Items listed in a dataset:
*** Begin section ***
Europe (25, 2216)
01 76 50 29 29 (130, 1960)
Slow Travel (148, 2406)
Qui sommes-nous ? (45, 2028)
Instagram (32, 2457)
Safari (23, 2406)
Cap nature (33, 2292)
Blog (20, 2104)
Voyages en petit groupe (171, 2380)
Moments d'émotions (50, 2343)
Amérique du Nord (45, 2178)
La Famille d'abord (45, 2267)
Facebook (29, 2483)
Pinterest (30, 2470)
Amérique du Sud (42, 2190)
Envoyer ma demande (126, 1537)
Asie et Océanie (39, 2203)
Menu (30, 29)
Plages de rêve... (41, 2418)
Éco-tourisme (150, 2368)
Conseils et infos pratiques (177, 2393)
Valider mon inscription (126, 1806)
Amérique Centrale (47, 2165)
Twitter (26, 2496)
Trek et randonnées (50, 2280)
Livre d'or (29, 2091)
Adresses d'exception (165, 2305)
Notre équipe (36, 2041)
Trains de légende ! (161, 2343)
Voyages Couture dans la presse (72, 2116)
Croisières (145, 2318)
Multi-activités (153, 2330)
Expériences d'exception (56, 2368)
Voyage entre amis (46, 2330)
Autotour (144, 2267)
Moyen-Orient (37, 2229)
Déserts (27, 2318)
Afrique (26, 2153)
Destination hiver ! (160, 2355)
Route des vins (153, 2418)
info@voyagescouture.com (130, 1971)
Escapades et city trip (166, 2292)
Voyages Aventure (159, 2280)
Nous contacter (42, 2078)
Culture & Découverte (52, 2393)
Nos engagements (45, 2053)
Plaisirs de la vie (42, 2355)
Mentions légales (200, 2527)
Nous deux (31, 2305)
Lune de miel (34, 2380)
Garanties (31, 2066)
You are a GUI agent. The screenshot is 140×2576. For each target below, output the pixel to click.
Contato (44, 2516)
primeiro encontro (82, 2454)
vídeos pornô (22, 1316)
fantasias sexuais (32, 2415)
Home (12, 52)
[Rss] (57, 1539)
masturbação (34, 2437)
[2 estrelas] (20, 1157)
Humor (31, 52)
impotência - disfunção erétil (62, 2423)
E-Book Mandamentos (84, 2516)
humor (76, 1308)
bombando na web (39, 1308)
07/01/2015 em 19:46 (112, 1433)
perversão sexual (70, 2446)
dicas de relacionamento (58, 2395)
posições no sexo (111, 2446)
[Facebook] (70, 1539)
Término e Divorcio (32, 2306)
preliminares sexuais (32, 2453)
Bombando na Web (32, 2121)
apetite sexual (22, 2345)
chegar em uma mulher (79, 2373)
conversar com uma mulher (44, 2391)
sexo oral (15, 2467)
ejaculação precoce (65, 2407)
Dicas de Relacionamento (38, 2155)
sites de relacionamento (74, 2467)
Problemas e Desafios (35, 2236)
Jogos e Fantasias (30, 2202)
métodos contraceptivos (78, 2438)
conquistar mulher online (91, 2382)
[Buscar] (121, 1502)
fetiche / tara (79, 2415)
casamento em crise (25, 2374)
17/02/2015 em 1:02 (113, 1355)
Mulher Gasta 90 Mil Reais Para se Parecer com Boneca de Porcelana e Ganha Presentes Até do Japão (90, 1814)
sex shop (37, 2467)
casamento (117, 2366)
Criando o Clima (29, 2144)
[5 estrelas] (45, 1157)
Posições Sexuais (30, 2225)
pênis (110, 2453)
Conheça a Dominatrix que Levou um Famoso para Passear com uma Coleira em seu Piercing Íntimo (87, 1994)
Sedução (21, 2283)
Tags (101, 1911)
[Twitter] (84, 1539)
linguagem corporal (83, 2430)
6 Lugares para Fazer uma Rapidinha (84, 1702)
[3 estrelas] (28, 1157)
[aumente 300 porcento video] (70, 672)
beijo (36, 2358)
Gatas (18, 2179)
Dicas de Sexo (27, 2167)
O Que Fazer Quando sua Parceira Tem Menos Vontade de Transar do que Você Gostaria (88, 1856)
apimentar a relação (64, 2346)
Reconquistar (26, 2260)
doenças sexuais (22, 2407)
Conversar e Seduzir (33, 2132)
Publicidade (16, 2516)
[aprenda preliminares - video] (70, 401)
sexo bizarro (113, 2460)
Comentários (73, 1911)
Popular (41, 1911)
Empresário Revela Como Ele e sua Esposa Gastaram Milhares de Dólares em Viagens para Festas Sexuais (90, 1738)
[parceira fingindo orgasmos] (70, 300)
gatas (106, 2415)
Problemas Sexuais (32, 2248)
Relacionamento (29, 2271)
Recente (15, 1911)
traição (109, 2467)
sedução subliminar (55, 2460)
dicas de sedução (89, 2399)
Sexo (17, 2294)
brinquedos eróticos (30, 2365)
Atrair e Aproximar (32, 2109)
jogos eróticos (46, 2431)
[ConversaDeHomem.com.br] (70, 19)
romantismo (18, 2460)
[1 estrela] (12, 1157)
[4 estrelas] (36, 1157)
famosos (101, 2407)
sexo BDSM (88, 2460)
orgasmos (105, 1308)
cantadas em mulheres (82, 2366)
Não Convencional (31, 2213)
*** End section ***
[Task statement] The answer is the line holding "romantismo (18, 2460)" and all the lines after it through the end of the records, repeated exactly.

[Completed task]
romantismo (18, 2460)
[1 estrela] (12, 1157)
[4 estrelas] (36, 1157)
famosos (101, 2407)
sexo BDSM (88, 2460)
orgasmos (105, 1308)
cantadas em mulheres (82, 2366)
Não Convencional (31, 2213)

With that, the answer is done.